[Haber Analiz: Erman Yalaz]
KİTLESEL KIYIM İDDİANAMELERİNİN DİLİ-1
15 Temmuz darbe girişiminden sonra esnaftan öğretmene, akademisyenden gazeteciye 120 binden fazla insanın gözaltına alındığı, bunların 45 binden fazlasının halen tutuklu olduğu tam bir hukuksuzluk ve kıyım süreci yaşanıyor. Darbe ile iltisakı bulunmamasına rağmen onbinler sudan sebeplerle, fişleme raporları ve ihbar ve iftiralarla mağdur edildi. Ankara ve İstanbul başta olmak üzere, Samsun, Konya, İzmir gibi Anadolu’nun değişik illerinde yürütülen ve aylardır haklarındaki suçlamaları bilmeden hapiste tutulan mağdurların iddianameleri ortaya çıkmaya başladı.
CHP’YE OY TOPLAMAK DA, TEHECCÜD KILMAK DA ÖRGÜT FAALİYETİ
Olağanüstü Hal (OHAL) kapsamında çıkarılan Kanun Hükmünde Kararnameler (KHK) ile esir alınan toplum ve devlet aklının yaşattığı travmanın izleri iddianamelerde açıkça görülebiliyor. Burs vermek, kurban bağışlamak, sendika ya da dernek üyesi olmak, Bank Asya’da hesabı olmak, çocuğunun okuduğu okul ya da gittiği dershanenin KHK ile kapatılmış olması, komşusunun bu kurumlarda çalışıyor olması, adliye önünde eyleme katılmak, CHP’ye oy istemek, kapatılan yayınevlerinin kitaplarının bulunması, çocukların okul kitapları ya da soru bankaları, Zaman, Meydan gazeteleri, Yenibahar, Aksiyon, Sızıntı, Fountain dergisi abonesi olmak ya da evinde bulundurmak, günlük 5 vakit namazla yetinmeyip evvabin, kuşluk, duha ve teheccüd namazı kılmak örgüt eylemi, suçlama ve gözaltına alınmak için; hatta tutuklanmak için yeterli sebep.

**Yapılacak İş:**
15 Temmuz sonrası iddianamelerin dilini inceleyen metni kaldığı yerden devam ettiriniz. Sonraki liste bu çalışmada hiçbir rol oynamaz.

**Derlenen Malzeme:**
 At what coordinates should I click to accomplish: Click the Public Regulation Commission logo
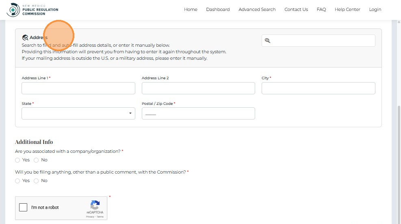33,10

**Yanıt:**
SENDİKAL FAALİYET; DERNEKLEŞME, EVİNDE CD VE KİTAP BULUNDURMAK SUÇ
Akla ziyan bir bakış açısı. Adına iddianame, yapılan işe yargılama denecek. Üstelik iddianamelere suç delili diye konan şeyler, eylem ve suçlamalar istisnasız tamamı anayasal güvence altındaki özgürlükler. Örneğin sendikalı olmak, dernek üyeliği. Anayasa’nın 51. Maddesi, doğrudan bu hakkı koruma altına almış. Anayasa çalışanlar ve işverenler, üyelerinin çalışma ilişkilerinde, ekonomik ve sosyal hak ve menfaatlerini korumak ve geliştirmek için sendika kurabilir, serbestçe üye olabilir, çekilebilir, diyor. Fişleme ve yaftalama ile gözaltına alınmış bir eğitimci için Aktif Eğitim Sen üyeliği suç unsuru olarak sunuluyor. Bu kafayla yarın bir başka savcının Memur-Sen üyelerini, bir başka zamanda KESK üyelerini terör örgütü üyesi ilan edip toplaması kaçınılmaz. Bunu iddianameye yazan savcının, lehte delil kapsamında değerlendirdiğini düşünmek istiyor insan. Öyle ya, gizlilik, örgütsel suç, hatta eline kalem kitap dışında bir şey almamış, ikametinden Cd ve kitap dışında delil (!) bulunamayan bu şahıslara, bak bunlar yeraltı örgütü değilmiş, sendika kurmuşlar, kurulana üye olmuşlar demek düşmeli. Normal şartlar ve normal hukuk düzeninde tabi.
ŞAHISLARIN SOMUT SUÇLAMALAR YÖNELTİLECEK YERE ‘DEVLETİN SİLAHI, TERÖR ÖRGÜTÜ SİLAHIDIR’ FELSEFESİ YAPILIYOR
İddianamelerin genel başlıkları açısından bakıldığında her birinde şablon olduğu anlaşılan örgüt tarifleri ve uzun giriş metinleri yer alıyor. Örneğin İstanbul’daki bir savcının iddianamesinde 200 sayfalık iddianamenin yarısından fazlası örgüt tarihçesi üzerine yazılmış tezleri anlatmakla geçiyor. Suç bulamadık ama bu bir örgüt, üstelik silahlı örgüt demek için hukuku yerle yeksan etmiş savcılar. Somut ve şahsi suç delilleri olması gereken dosyalarda, ‘devletin silahı, terör örgütü silahıdır’ gibi absürt bir mantıkla, kamudaki kişiler hem örgütle hem terörle suçlanıyor. Bir akademisyenin, bir öğretmenin iddianamesinin başında onlarca sayfa anlatılan silahlı terör örgütü meselesinde, nasıl bir ilişkisinin olduğu sorusunun cevabı yok. Savcıların somut delil ve gerçeklerle de pek derdi yok.
SAVCILAR İYİ BİRER AKP MİTİNGİ İZLEYİCİSİ Mİ?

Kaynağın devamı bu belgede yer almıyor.